Denkanstöße für Gesprächskreise:
 

Die aufrichtige Umarmung ist eine liebevolle Geste, die dem anderen sagt: „Ich bin dir gut. Ich mag dich so, wie du bist.“ Sie ist nicht zu verwechseln mit Umklammerung oder dem Nicht-Loslassen-Wollen dessen, was wir lieben.

Das Leben umarmen heißt, lebendig zu sein, bewusst zu leben, das Leben selbst zu gestalten, weder gedankenlos vor sich hin zu leben, noch über lauter Sorgen und Grübeleien das Leben zu verpassen. Das Leben umarmen heißt, es mit offenen Armen zu empfangen, Ja zu sagen zu dem Leben, so wie es uns begegnet.

Die Großmutter in der Erzählung mag das Leben so, so wie es ihr begegnet. Sie umarmt das Leben, indem sie voller Enthusiasmus gute und frohe Zeiten genießt und sich mit der gleichen Bedingungslosigkeit auf schwere Zeiten einlässt.

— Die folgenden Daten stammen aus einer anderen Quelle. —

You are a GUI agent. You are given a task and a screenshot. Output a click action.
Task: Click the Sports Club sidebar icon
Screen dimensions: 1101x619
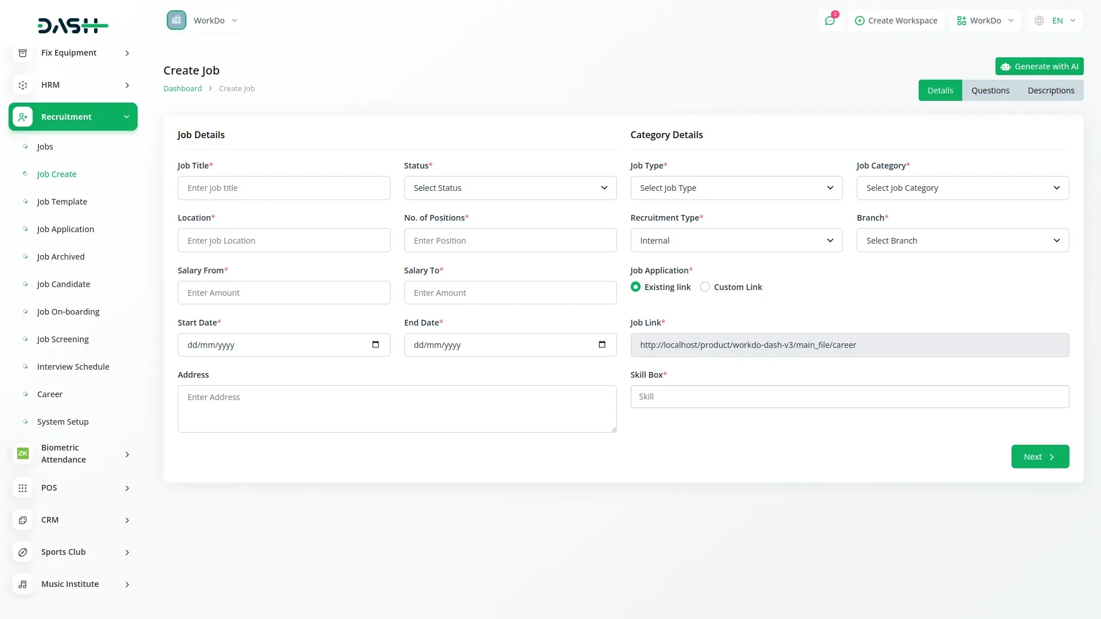(x=22, y=552)
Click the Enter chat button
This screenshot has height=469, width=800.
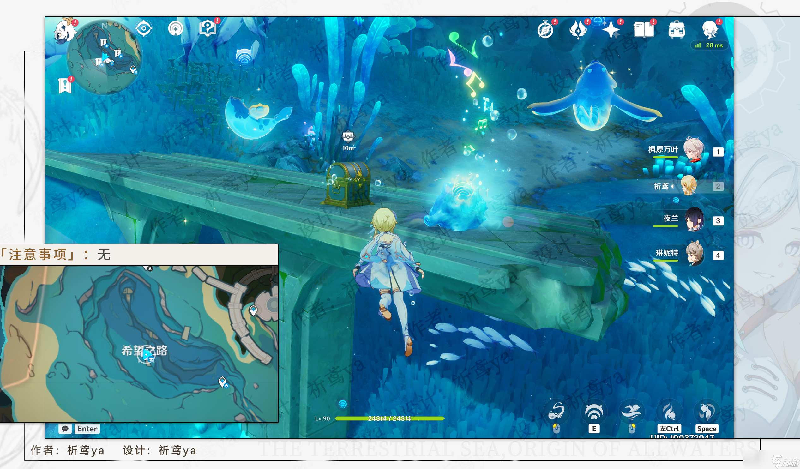[x=79, y=429]
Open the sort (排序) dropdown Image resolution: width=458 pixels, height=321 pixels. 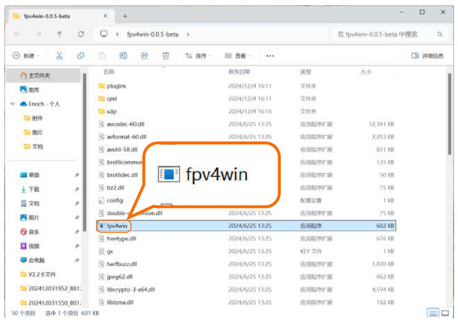[x=198, y=56]
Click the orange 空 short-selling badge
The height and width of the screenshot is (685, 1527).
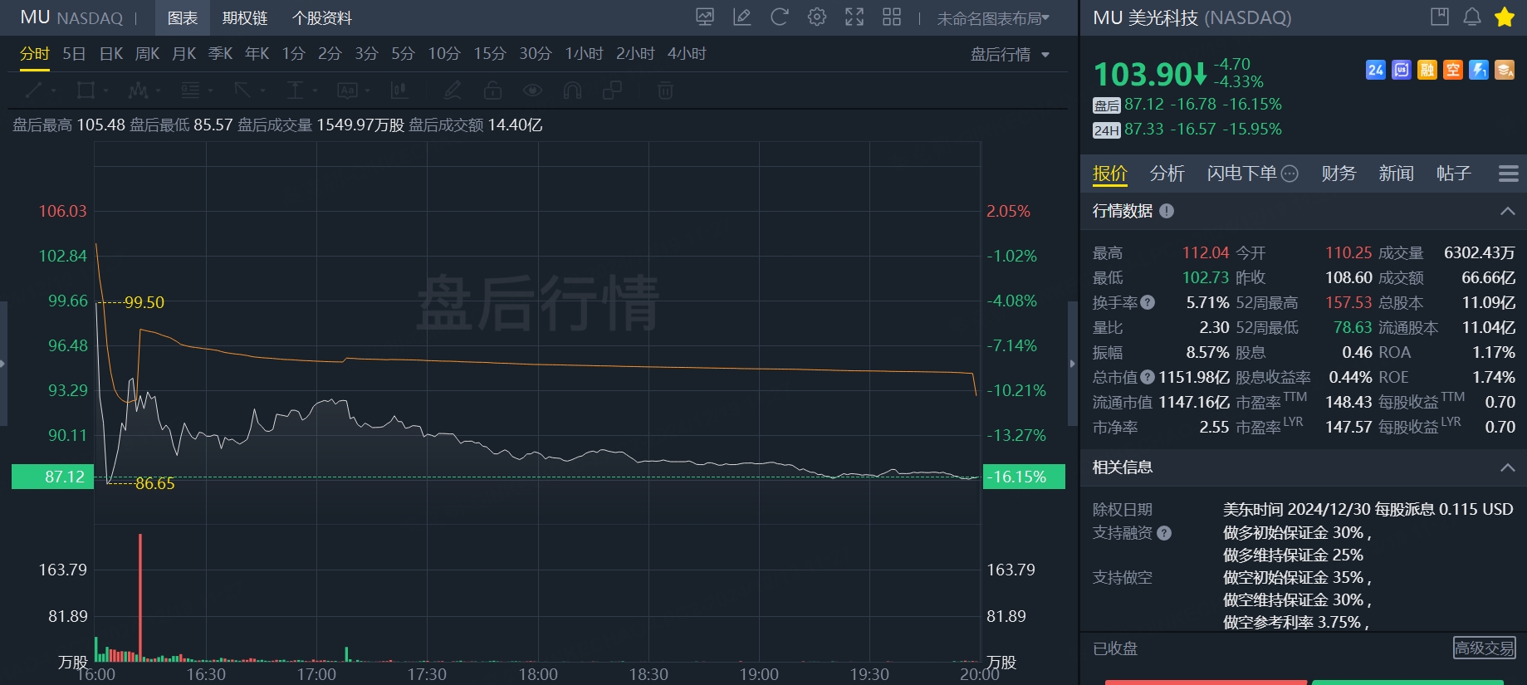tap(1452, 71)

Vielleicht ist es gerade dieser Einstellung zu verdanken, dass sie auch die Erfahrung macht, dass gerade dann, wenn ihr selbst die Kraft zum Umarmen fehlt, das Leben ihr liebevoll entgegenkommt und sie in ihren Mitmenschen umarmt.

 

Versuchen Sie, die folgenden Sätze zu ergänzen:
Für mich heisst umarmen:...
Wenn ich umarme, erfahre ich …
Loslassen fällt mir schwer, weil …
Ich habe das Leben umarmt, als ich …
Ich hatte einmal keine Kraft mehr, weil …
Das Leben hat mich umarmt, indem …

Ergänzende Fragen:
- Welche Haltung nehme ich zum Leben ein?
- Wer bestimmt über mein Leben?
- Was würde ich gern ändern?
- Wie sehr lasse ich mich auf andere, auf das Leben ein?
- Wen oder was müsste ich loslassen?
- Warum habe ich manchmal Angst, loszulassen?